Die Möglichkeit, für eine begrenzte Dauer aus dem Berufsleben auszusteigen, haben vor Maik Landwehr bereits andere Mitarbeiter der Stadtwerke Rüsselsheim genutzt. Aber der Wirtschaftsingenieur, der am Karlsruher Institut für Technologie mit den Schwerpunkten Energiewirtschaft und Informationstechnologie studiert hat, ist die erste Führungskraft.
Die Gesamtdauer der Elternzeit muss – abweichend von der gesetzlichen Regelung – mit den Stadtwerken nicht gleich bei der Beantragung festgelegt, sondern kann flexibel gehandhabt werden. Eine für die Flexibilität der jungen Familie sehr vorteilhafte Regelung, wie Landwehr sagt: „Wir konnten da ein bisschen auf Sicht fahren.“
Einen Plan, wie es weiterging, benötigten natürlich auch die Stadtwerke. In der Zeit von Landwehrs Abwesenheit vertrat ihn Andreas Jahn, Experte für IT-Security und Projektmanagement sowie stellvertretender Bereichsleiter. Hier zeigte sich der Vorteil der aufgebauten, modernen Teamstrukturmit klarer Aufgabenverteilung, in der jeder weiß, was zu tun hat. Somit lief der Bereich Digitaler Service problemlos weiter. „Das war die Übereinkunft, die ich mit dem Geschäftsführer hatte“, berichtet Maik Landwehr. Grundsätzlich hat er in seiner Funktion viele Aufgaben. Im Fokus seiner Tätigkeit liegt die wirtschaftliche und strategische Betrachtung der Digitalisierung in der Energiewirtschaft mit all ihren Facetten.
Nur ein einziges Mal hat er während seiner Auszeit beruflich telefonieren müssen, weil es eine dringend zu klärende Frage gegeben habe: „Da musste ich kurz eine Einschätzung zu einer Situation geben.

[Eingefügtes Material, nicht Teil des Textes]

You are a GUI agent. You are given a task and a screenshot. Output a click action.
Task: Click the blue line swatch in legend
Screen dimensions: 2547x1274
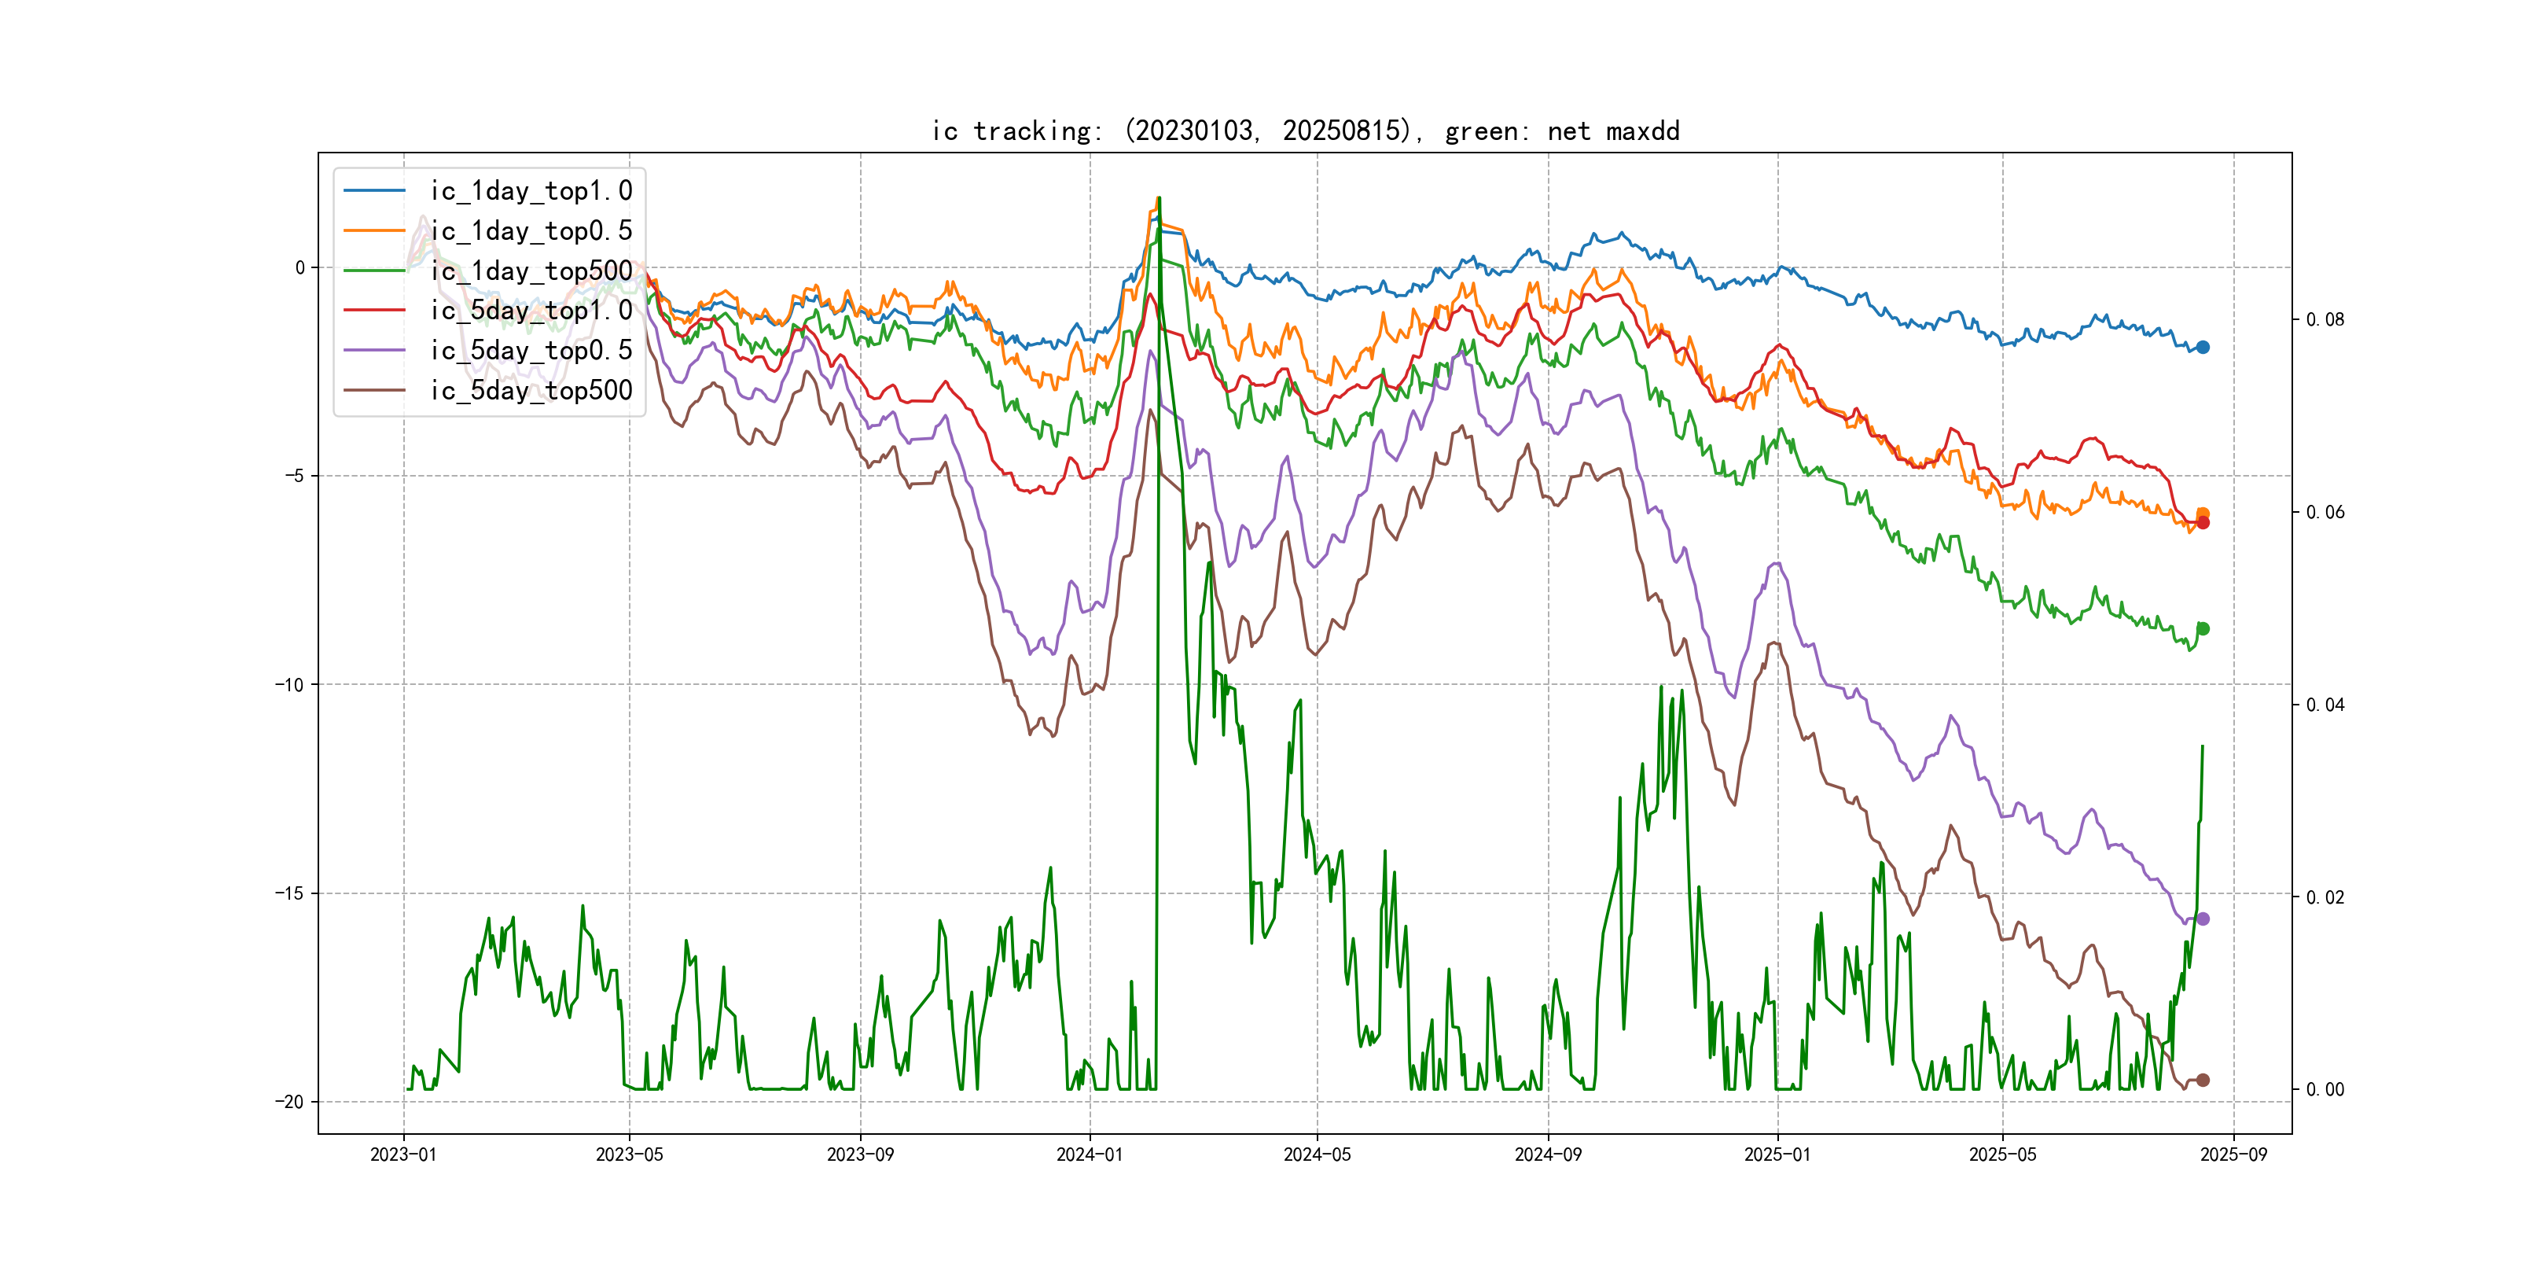coord(375,191)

Aber ansonsten waren all diese Wochen komplett ohne Stadtwerkebezug.“
Dass die Vertretung geklappt hat, stellte er bei seiner Rückkehr an den Arbeitsplatz fest. Seine fast vollständig abgearbeitete Aufgabenliste, die er beim Abschied in die Elternzeit hinterlassen hatte, war zwar etwas länger geworden. „Aber sie hatte sich nicht exorbitant gefüllt“, erzählt Landwehr.
Nebenberuflich arbeitet er derzeit an seiner Doktorarbeit zum Thema zellulares Energiesystem im urbanen Bereich, um dadurch einen Beitrag zur Energiewende zu leisten. Es geht dabei um das Zusammenwirken von verschiedenen regenerativen Energiequellen in einer so genannten Zelle, etwa einem Haus oder einem ganzen Wohnquartier wie es in Rüsselsheim das „Quartier der Zukunft“ war. Da es künftig nicht mehr den großen zentralen Energieerzeuger wie beispielsweise ein Großkraftwerk gibt, sondern Strom und Wärme in vielen kleinen Anlagen (etwa Photovoltaik und Windkraft) dezentral erzeugt werden, braucht es ein Energiezellenmanagement: Damit ist regenerative Energie zur richtigen Zeit am richtigen Ort verfügbar.
Maik Landwehrs Freizeit gehört der Familie. Außerdem ist er ein passionierter Läufer – mittlerweile natürlich mit Fiete, den er im Buggy vor sich herschiebt. Auf Strecken bis zur Halbmarathon-Distanz, also gut 21 Kilometer, fühlen sich Vater und Sohn wohl.